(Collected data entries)

--------------------------------

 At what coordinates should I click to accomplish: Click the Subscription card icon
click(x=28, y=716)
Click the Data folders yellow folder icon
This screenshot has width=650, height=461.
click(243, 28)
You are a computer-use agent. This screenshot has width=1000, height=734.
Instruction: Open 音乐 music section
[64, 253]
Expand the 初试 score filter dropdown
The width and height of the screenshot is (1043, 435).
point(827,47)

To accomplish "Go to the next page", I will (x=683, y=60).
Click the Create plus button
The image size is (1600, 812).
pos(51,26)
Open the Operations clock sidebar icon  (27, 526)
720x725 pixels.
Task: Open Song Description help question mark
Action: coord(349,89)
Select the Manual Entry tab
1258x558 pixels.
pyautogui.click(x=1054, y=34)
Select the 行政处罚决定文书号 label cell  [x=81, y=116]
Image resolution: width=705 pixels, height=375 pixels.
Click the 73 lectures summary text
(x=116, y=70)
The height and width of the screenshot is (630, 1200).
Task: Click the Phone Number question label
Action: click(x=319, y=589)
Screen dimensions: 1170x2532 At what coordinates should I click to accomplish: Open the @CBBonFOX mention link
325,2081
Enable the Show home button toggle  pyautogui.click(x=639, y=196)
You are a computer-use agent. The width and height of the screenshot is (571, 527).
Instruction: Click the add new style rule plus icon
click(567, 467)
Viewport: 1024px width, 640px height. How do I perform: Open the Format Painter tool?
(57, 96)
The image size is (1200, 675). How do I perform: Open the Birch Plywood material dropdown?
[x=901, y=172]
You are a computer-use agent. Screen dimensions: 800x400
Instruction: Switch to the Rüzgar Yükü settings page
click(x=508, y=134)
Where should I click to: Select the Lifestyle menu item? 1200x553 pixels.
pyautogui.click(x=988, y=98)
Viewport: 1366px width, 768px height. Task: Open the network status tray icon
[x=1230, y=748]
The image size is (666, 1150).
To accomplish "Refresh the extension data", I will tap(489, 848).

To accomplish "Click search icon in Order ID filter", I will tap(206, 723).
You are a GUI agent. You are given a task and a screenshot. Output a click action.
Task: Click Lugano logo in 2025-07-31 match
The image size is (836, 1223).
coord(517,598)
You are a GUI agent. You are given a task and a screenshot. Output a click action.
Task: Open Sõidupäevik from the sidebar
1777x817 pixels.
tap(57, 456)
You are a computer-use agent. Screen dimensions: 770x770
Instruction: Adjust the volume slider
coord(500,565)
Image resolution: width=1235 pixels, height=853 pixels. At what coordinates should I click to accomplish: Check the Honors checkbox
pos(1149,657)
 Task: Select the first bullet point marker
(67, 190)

--------------------------------

### WHAT THIS TASK INVOLVES
The answer must consist of every line from the data that contains the word "button".

### TASK OUTPUT
Click the Create plus button
Enable the Show home button toggle  pyautogui.click(x=639, y=196)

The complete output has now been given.